GOAL OF THE EXERCISE: Return, exactly and in full, the lines of the records below starting at the one with "Login (568, 83)" and ending at the one with "0481 122 463 (95, 2409)", and no other lines.

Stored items

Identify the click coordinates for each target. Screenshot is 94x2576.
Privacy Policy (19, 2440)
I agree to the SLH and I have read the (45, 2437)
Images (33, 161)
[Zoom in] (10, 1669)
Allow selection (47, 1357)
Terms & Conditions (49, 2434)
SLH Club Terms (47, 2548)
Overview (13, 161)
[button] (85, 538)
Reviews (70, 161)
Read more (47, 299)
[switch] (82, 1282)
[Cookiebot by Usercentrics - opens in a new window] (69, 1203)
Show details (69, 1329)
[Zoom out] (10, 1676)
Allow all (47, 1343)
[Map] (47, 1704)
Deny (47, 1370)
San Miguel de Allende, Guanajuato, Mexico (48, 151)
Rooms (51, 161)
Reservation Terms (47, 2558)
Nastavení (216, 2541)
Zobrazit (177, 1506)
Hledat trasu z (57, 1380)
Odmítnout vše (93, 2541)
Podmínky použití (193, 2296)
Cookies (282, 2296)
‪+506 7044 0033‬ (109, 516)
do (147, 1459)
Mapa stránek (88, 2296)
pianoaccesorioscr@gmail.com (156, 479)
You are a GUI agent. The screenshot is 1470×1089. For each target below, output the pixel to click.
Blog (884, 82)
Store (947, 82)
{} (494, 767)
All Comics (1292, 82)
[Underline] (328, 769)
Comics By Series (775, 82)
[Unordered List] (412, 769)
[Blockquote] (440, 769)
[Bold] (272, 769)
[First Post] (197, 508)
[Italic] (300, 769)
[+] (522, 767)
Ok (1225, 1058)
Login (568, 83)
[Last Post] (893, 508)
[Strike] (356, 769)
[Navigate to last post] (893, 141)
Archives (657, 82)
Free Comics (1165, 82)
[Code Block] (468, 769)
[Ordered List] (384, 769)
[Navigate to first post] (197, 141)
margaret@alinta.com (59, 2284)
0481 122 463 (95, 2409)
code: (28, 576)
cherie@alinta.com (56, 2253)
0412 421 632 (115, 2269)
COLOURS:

EXERCISE RESULT:
Login (568, 83)
[Last Post] (893, 508)
[Strike] (356, 769)
[Navigate to last post] (893, 141)
Archives (657, 82)
Free Comics (1165, 82)
[Code Block] (468, 769)
[Ordered List] (384, 769)
[Navigate to first post] (197, 141)
margaret@alinta.com (59, 2284)
0481 122 463 (95, 2409)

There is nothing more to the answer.